[[ SUPPLIED MATERIAL open ]]

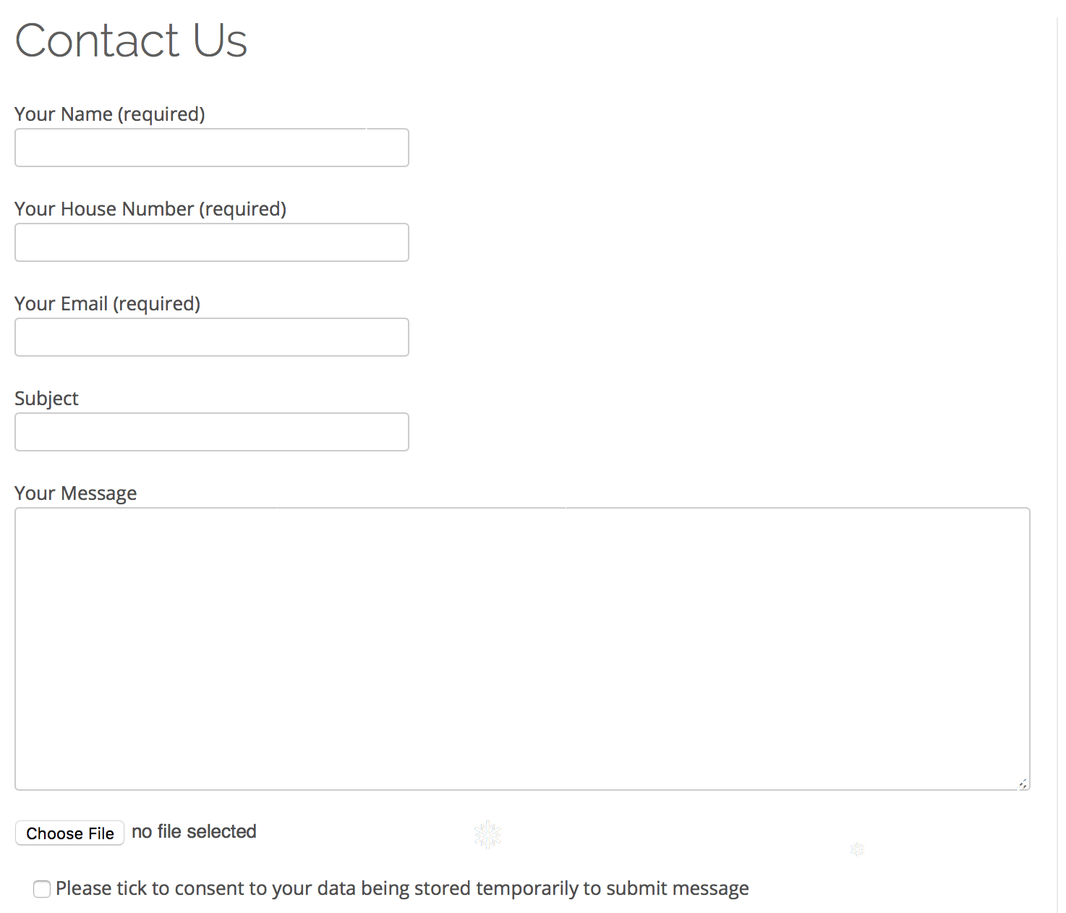The height and width of the screenshot is (913, 1066).
Task: Click the Subject text field
Action: coord(212,432)
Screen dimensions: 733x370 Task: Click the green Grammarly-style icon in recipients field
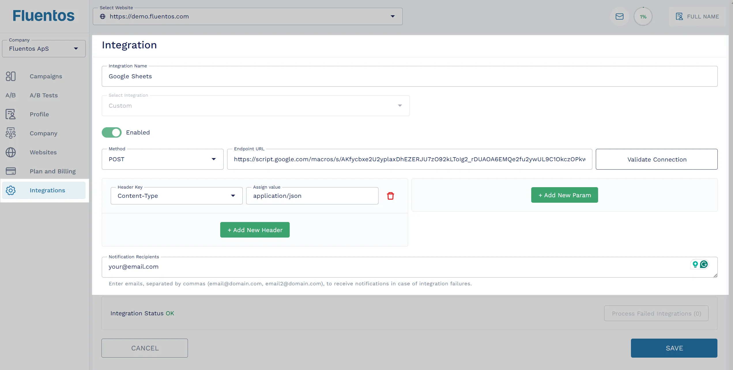[704, 264]
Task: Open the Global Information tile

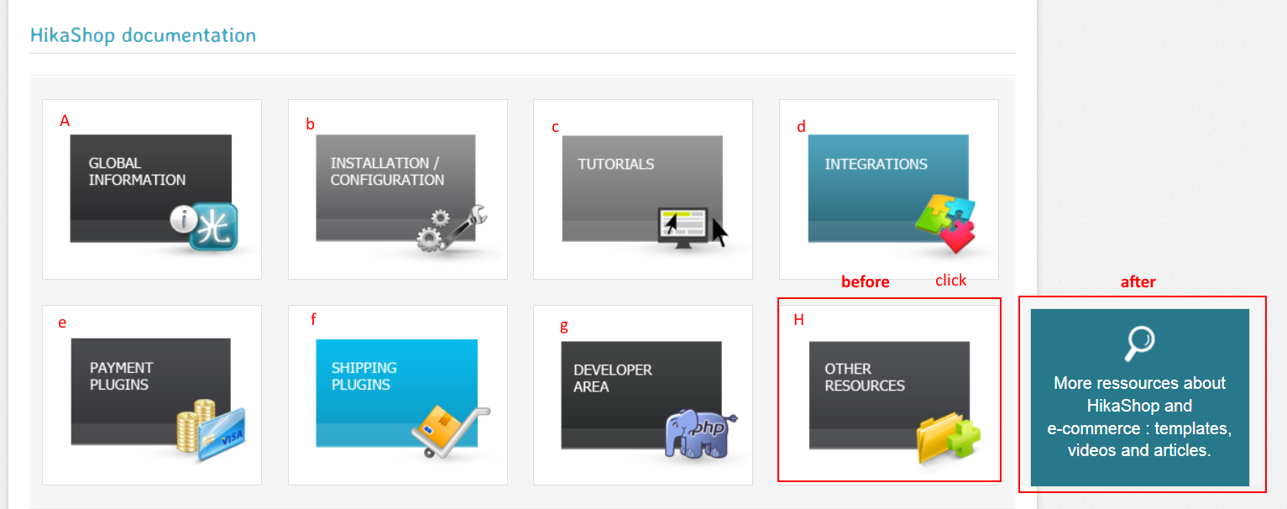Action: click(152, 189)
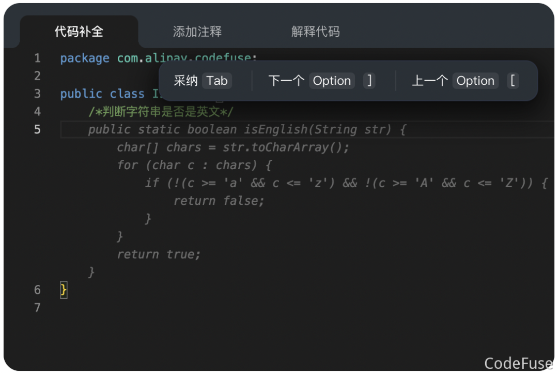Screen dimensions: 558x374
Task: Click the CodeFuse watermark logo
Action: 518,363
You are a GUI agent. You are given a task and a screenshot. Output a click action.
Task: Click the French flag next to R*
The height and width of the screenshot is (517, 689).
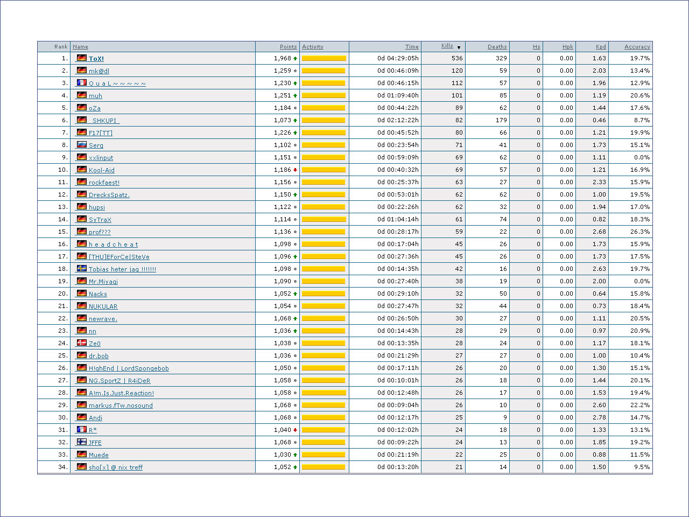click(82, 430)
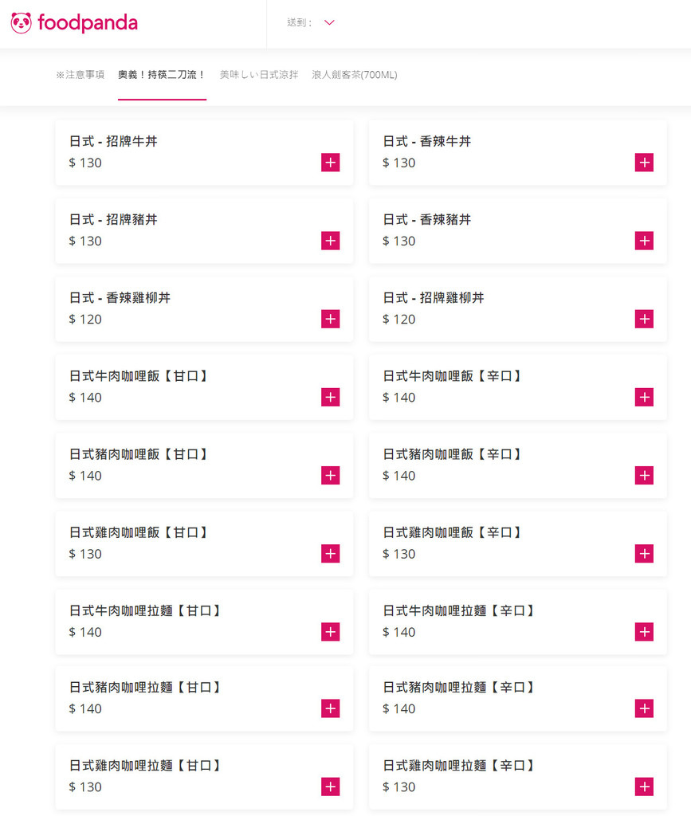Add 日式 - 香辣雞柳丼 to cart
The width and height of the screenshot is (691, 816).
pos(331,319)
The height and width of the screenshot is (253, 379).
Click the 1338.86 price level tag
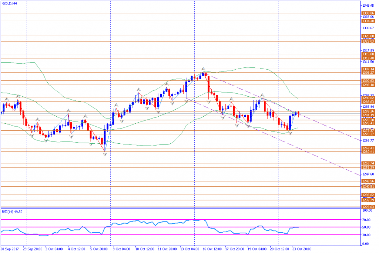point(368,13)
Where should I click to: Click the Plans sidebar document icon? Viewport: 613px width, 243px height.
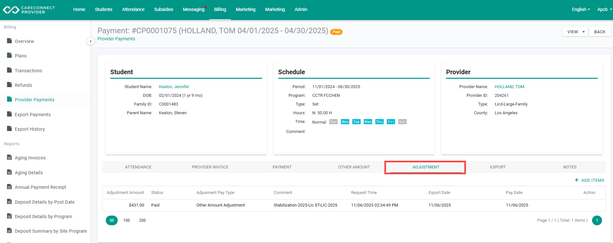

[[ SUPPLIED MATERIAL closed ]]

▶ _TO DO_: Find the line with "The height and width of the screenshot is (517, 689)." in the entries above. Set down exactly every line from it up to and including the line with "The height and width of the screenshot is (253, 379).", images excluded.

▶ _RESULT OF THE TASK_:
The height and width of the screenshot is (517, 689).
click(82, 430)
Add 日式 - 香辣雞柳丼 to cart
The width and height of the screenshot is (691, 816).
pos(331,319)
The height and width of the screenshot is (253, 379).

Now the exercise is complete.